# Automatic Knives and florida Knife laws



## arnisandyz

I was doing some research on Auto Knives and came across another forum in which a Gun/Knife dealer from Florida posted a thread entitled "Even the Cops don't know the law".

Basically he was at a gun/knife show in Jacksonville and a group of LEO stopped at his booth, looked at an auto knife and asked if it was legal.  One of the LEO was a friend of his so he decided to mess with them and said "You tell me"  He said he got 5 different "guesses" and one guy even went back to his car to check the "books".

Apparently according to this dealer, there is NO mandates on Auto knives or size of blade in Florida.  The only thing in the Statutes regarding knives are about the weapon being concelled or it being a projectile type weapon.  I found this very interesting as someone a long time ago told me my balisong was illegal to carry.  I'm doing more research, I wouldn't mind adding a good auto to my collection.


Andy


----------



## arnisandyz

Found more info on Florida Knife laws
here http://www.floridaknifemakers.org/Florida Knife Laws.htm

There is a section that explains the laws of "switchblades"  and the confusion of "projectile" and "self-propelled" (doesn't say anything about balisong/gravity knives however.

- Exercises to complete -
[1] From the knife-law thread, return the portion starting at "Found more info" and ending at "balisong/gravity knives however.".
[2] Summarize the knife-law thread in two sentences.

- Source data -
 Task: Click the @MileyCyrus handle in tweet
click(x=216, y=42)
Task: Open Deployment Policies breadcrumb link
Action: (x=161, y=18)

- Responses by task -
[1]
Found more info on Florida Knife laws
here http://www.floridaknifemakers.org/Florida Knife Laws.htm

There is a section that explains the laws of "switchblades"  and the confusion of "projectile" and "self-propelled" (doesn't say anything about balisong/gravity knives however.

[2] While researching automatic knives, the poster relays a Florida dealer's story about a group of law enforcement officers at a Jacksonville gun/knife show who gave five different guesses about whether an auto knife was legal. According to that dealer, Florida has no rules on automatic knives or blade size, only statutes about concealed weapons and projectile-type weapons, and the poster later links a page explaining the state's switchblade laws and the confusion between "projectile" and "self-propelled."